Alexander himself indicated that in what i breathe, “Emotional yet harsh and driving club music elements are intertwined with house, jungle, rave and grime.” That sounds like a lot, but given dance music’s nearly universal penchant for drum ‘n bass, jungle, garage, and rave, it’s no surprise. When done correctly, as on, say, the now classic Daniel Avery Drone logicit can be downright inspiring.

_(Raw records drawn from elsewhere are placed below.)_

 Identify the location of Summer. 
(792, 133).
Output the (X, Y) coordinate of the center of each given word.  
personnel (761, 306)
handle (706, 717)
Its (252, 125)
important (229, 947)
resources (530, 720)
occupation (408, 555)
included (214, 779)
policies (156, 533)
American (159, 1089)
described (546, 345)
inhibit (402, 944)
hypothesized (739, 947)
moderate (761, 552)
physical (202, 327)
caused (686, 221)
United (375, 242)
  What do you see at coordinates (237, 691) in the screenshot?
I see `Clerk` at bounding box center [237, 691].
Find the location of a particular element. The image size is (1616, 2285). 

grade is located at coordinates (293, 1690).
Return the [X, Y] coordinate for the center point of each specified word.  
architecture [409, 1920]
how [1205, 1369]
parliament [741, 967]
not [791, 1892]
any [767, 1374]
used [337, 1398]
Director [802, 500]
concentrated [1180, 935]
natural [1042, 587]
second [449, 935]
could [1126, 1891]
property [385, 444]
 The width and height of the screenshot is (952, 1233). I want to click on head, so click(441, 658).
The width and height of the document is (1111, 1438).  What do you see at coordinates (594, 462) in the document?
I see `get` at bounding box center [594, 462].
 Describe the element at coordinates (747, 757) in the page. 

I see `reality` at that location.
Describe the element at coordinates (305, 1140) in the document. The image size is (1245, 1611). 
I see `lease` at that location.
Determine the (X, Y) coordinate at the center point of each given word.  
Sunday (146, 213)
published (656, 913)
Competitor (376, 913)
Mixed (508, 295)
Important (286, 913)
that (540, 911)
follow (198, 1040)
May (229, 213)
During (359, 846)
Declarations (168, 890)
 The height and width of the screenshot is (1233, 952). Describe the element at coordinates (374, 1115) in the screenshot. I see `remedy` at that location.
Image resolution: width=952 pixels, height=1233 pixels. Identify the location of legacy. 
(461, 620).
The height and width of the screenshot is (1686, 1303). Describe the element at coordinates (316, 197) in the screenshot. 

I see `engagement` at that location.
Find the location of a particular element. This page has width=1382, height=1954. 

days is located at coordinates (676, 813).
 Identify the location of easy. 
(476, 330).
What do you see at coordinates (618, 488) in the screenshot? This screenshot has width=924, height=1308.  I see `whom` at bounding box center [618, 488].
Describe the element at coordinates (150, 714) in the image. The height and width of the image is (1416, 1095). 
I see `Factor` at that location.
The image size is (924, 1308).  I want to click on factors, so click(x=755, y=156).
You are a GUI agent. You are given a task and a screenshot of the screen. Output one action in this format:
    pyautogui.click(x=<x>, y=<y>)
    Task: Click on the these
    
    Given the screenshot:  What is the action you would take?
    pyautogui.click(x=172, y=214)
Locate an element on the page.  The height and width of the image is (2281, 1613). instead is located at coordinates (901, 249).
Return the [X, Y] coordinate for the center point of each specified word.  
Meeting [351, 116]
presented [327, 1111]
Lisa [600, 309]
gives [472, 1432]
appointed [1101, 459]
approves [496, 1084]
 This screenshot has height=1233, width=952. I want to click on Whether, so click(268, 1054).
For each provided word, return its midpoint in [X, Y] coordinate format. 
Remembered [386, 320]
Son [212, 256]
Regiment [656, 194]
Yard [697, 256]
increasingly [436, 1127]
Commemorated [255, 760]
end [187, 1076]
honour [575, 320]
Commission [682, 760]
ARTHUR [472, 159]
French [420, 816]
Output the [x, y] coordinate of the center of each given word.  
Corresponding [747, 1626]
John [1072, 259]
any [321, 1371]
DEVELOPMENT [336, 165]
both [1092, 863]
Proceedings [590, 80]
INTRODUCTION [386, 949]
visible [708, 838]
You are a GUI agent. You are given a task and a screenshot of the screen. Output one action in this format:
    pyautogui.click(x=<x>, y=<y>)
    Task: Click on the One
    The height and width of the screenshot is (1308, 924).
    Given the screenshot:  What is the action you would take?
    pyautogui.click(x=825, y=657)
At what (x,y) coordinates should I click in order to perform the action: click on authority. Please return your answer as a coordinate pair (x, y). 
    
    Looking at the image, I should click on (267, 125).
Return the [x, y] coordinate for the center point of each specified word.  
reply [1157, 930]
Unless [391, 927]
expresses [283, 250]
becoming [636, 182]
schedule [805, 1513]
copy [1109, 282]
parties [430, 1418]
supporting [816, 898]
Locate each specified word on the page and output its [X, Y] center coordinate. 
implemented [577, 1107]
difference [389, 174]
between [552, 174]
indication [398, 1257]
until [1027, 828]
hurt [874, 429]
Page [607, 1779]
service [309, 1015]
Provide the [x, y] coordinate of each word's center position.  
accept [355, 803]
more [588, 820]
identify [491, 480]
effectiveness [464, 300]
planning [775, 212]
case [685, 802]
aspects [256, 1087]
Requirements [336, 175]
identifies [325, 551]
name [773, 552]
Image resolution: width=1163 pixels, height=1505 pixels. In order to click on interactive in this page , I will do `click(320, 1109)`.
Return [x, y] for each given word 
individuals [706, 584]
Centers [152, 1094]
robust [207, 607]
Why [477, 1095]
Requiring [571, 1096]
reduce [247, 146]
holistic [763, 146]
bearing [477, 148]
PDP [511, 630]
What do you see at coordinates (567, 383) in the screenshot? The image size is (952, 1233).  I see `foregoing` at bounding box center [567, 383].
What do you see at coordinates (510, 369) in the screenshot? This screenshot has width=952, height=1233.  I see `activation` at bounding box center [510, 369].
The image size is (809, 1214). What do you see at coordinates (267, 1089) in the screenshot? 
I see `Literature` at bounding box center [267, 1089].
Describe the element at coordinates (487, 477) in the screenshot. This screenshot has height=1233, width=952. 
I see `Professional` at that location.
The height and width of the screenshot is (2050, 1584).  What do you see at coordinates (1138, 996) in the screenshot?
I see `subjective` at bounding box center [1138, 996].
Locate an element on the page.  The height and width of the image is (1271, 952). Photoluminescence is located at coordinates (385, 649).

But drone logic, unfortunately, this album is not. Looking at the album cover, there are several clues and indicators of what can be found when giving its contents a spin. The clumsy group of golden retrievers reminds us that there’s always the possibility of having too much of a good thing.

Whereas before, Alexander approached his voice in the tradition of chopped and screwed hip-hop, but now his choices here are much more scattered, with much of the old nuance that made his sound appealing, but eradicated. It kind of makes you wish these dogs were still puppies; that bigger is definitely not always better, and no matter how hard you try, you’re just not going to get all those pesky dogs staring at the camera at once.

This cluttered approach doesn’t stop at vocals, either. On tracks like “Metaphysical”, Alexander combines an aggressive vocal loop and rumbling bass sounds over an uninspired Amen break. There are tracks like “I Can Remember it So Vividly” that evoke the 90s rave scene, but the raucous production reminds the listener that Alexander has been in his adopted “homeland” for far less time than It doesn’t take much to make a success of this type of song. with this type of title.

Opener, “Hand in Hand Through Wonderland” is one of many tracks on the album that offers satisfying glimpses of what could be, with a wistful, atmospheric bent that’s abandoned and mostly left at the bottom of its long list of songs. London inspirations. Tracks like “Love Reigns” feature brilliant house-influenced pianos, and several later songs feature live vocals from talents like D Double E, Novelist, Nia Archives, and Turnstile’s Brendan Yates. It’s all in service of displaying Alexander’s genetic code as a London producer who “just had to be there”, but just wasn’t.

And so, Mall Grab’s debut album is decidedly too busy and scattered to be anything but a disappointment for most fans. He would do well to spend time cutting back on his big venue, his major label, and focusing on what has built him such a devoted fan base. It’s not a crime to own half a dozen golden retrievers, but it might be a bit too much to always swipe your tongue in your face when all you were really looking for was just one. simple tender hug.